Description
Savor the delicious combination of tender garlic butter steak bites paired with creamy, loaded cheddar alfredo shells. This easy-to-make dish features juicy sirloin steak seared with garlic and butter, complemented by rich pasta shells in a sharp cheddar and parmesan alfredo sauce, finished with a hint of smoked paprika and red pepper flakes for a subtle kick.
Ingredients
Scale
Steak Bites
- 1.5 lb Sirloin Steak (Consider ribeye for an even juicier bite)
- 2 tsp Kosher Salt (Adjust for personal dietary needs)
- 1 tsp Black Pepper (Feel free to swap for white pepper if preferred)
- 4 tbsp Unsalted Butter (Olive oil can be used for a dairy-free option)
- 4 cloves Garlic (Use garlic powder as a substitute in a pinch)
Loaded Cheddar Alfredo Shells
- 12 oz Medium Pasta Shells (Any pasta shape will do, including gluten-free options)
- 1.5 cups Heavy Cream (Half-and-half is a lighter alternative)
- 2 cups Shredded Sharp Cheddar Cheese (Use a milder cheese for a different taste)

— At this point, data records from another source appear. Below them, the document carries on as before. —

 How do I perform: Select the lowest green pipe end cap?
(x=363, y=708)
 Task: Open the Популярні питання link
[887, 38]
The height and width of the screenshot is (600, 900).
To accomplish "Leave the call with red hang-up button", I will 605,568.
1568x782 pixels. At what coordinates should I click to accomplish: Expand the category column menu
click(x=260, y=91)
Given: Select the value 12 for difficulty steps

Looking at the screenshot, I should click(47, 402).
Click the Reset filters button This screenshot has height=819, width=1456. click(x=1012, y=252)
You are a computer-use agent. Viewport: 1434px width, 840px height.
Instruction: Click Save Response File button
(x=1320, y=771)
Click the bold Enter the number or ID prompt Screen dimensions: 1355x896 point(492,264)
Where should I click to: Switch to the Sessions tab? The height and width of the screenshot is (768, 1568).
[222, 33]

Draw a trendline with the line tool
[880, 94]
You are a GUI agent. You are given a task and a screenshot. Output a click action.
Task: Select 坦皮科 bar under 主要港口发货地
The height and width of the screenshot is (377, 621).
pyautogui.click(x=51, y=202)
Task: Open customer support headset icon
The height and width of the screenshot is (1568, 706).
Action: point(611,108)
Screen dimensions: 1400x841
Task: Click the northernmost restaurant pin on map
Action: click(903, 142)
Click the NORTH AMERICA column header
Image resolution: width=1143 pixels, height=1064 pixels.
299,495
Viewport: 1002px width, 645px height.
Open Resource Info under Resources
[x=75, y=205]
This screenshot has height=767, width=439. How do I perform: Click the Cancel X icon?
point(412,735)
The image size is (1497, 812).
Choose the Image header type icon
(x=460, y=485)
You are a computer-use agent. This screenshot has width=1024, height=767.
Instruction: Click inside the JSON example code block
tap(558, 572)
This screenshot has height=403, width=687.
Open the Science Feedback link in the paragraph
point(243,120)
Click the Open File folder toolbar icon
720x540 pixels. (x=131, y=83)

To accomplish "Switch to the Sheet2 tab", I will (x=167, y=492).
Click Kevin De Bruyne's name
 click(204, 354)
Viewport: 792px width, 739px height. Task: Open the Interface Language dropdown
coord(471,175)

- 0.5 cup Finely Grated Parmesan Cheese (Nutritional yeast is a great vegan substitute)
- 2 tbsp Chopped Fresh Parsley (Can substitute with chives)
- 0.5 tsp Smoked Paprika (Omit if a more traditional flavor is preferred)
- 0.25 tsp Red Pepper Flakes (Adjust based on your spice preference)
Instructions
- Prepare the Pasta: Bring a large pot of salted water to a boil. Add the medium pasta shells and cook according to package instructions until al dente, usually around 8-10 minutes. Drain and set aside.
- Season the Steak: Pat the sirloin steak dry with paper towels. Cut the steak into bite-sized cubes. Season the steak bites evenly with kosher salt and black pepper.
- Sear the Steak Bites: Heat 2 tablespoons of unsalted butter in a large skillet over medium-high heat. Once melted and hot, add the steak bites in a single layer, avoiding overcrowding the pan. Cook for about 2-3 minutes on each side until they develop a golden-brown crust and reach desired doneness. Remove the steak bites from the skillet and set aside, leaving the steak juices in the pan.
- Sauté Garlic: Lower the heat to medium and add the remaining 2 tablespoons of butter to the skillet. Add minced garlic cloves and sauté for about 1 minute until fragrant without burning.
- Make the Alfredo Sauce: Slowly pour in the heavy cream while stirring. Bring the mixture to a gentle simmer and cook for 3-4 minutes until it thickens slightly.
- Add Cheeses and Seasonings: Stir in shredded sharp cheddar, grated parmesan cheese, smoked paprika, and red pepper flakes. Continue stirring until the cheeses melt and create a smooth, creamy sauce. Adjust seasoning with salt and pepper if needed.
- Combine Pasta and Sauce: Add the cooked pasta shells to the skillet and toss gently to coat the shells evenly with the loaded cheddar alfredo sauce.
- Finish with Steak Bites and Parsley: Return the seared steak bites to the skillet and gently stir to combine everything. Sprinkle chopped fresh parsley over the top for a fresh finish.
- Serve Warm: Plate the garlic butter steak bites with loaded cheddar alfredo shells immediately while hot and creamy. Enjoy this comforting, indulgent meal with family or friends.
Notes
- For a dairy-free variation, substitute unsalted butter with olive oil and use a dairy-free cream alternative.
- Adjust red pepper flakes to your spice tolerance for a milder or spicier dish.
- Ribeye steak can be used for a richer flavor and juicier texture.
- Gluten-free pasta can be used to accommodate dietary restrictions.
- Leftovers store well in the refrigerator for up to 2 days. Reheat gently to avoid overcooking the steak.